Married students or students with children are looking for privacy, but the apartments also offer a close community of people with similar situations, Wermedal said.

“Like the residence halls, your living with a bunch of other people that have similar interests and similar experiences. Students can trade off childcare,” he said. “While someone is watching one set of kids, one can be working on their studies. It’s really a nice way for those support networks to form.”

“Also, because they’re typically graduate students and older students, the needs for privacy are a little more intense. All of the apartments have outside entrances. There’s no shared bathrooms, no shared corridors, and no shared stairwells,” he said.
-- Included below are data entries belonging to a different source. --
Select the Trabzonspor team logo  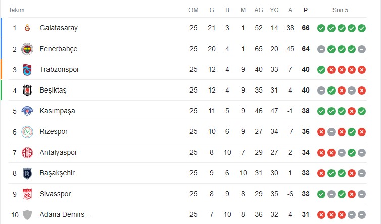27,70
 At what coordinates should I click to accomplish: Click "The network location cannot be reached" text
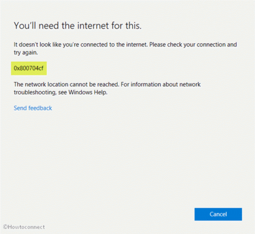click(66, 85)
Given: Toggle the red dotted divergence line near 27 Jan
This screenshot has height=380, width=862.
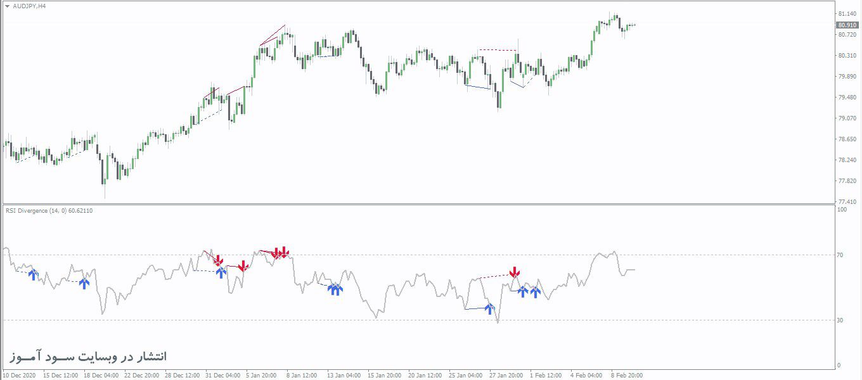Looking at the screenshot, I should tap(496, 277).
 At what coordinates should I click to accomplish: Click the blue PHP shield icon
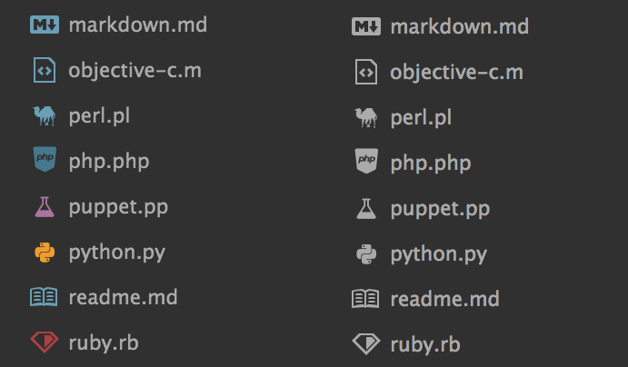point(44,161)
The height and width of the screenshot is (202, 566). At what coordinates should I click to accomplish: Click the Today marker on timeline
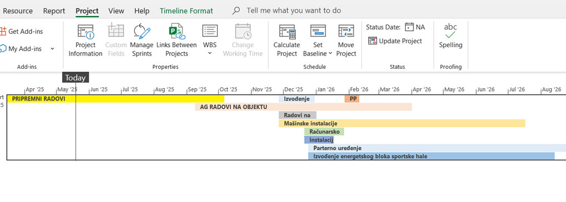[75, 78]
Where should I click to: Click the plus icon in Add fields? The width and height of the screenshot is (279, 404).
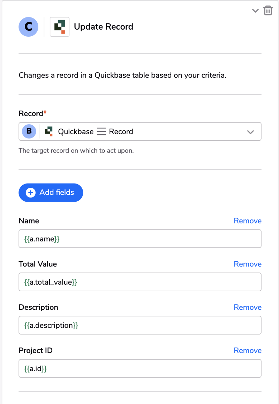point(31,193)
Wermedal said another advantage is the close distance to campus. “You’re in walking distance for any part of campus.”

Family student housing is a good solution for some new families, but Wermedal admits there are some disadvantages, also.

“Even though they were built really well and we’ve kept the buildings up, they’re a little dated. The space needs of the average married student in the 1950s are different than the space needs of married students in the 21st century.”

The apartments were built in the 1950s for people coming to school on the GI bill, which would have been men fresh out of the army who had a bride and sometimes a child in tow, he said.

Rashmika Barmar said she and her husband Rajesh, who is studying microbiology at SDSU, have been living in family student housing for seven months with their daughter.

The price is why they chose to live in the apartments.

Third year nursing major Kendra Swaney also lives in family student housing with her husband. She said they have been living there since May because of the price and the proximity to campus, but there are some downfalls.

“You have all the same rules as you would living on campus in a residence hall,” she said. That means that even if the residents are over 21, alcohol is not allowed in the apartments.

“They’re a lot smaller than apartments off campus, but you don’t pay heat or water, so that’s a benefit,” Swaney said.

Swaney and her husband will probably not be living in the apartments next year, but she said, “for this year it works well for us.”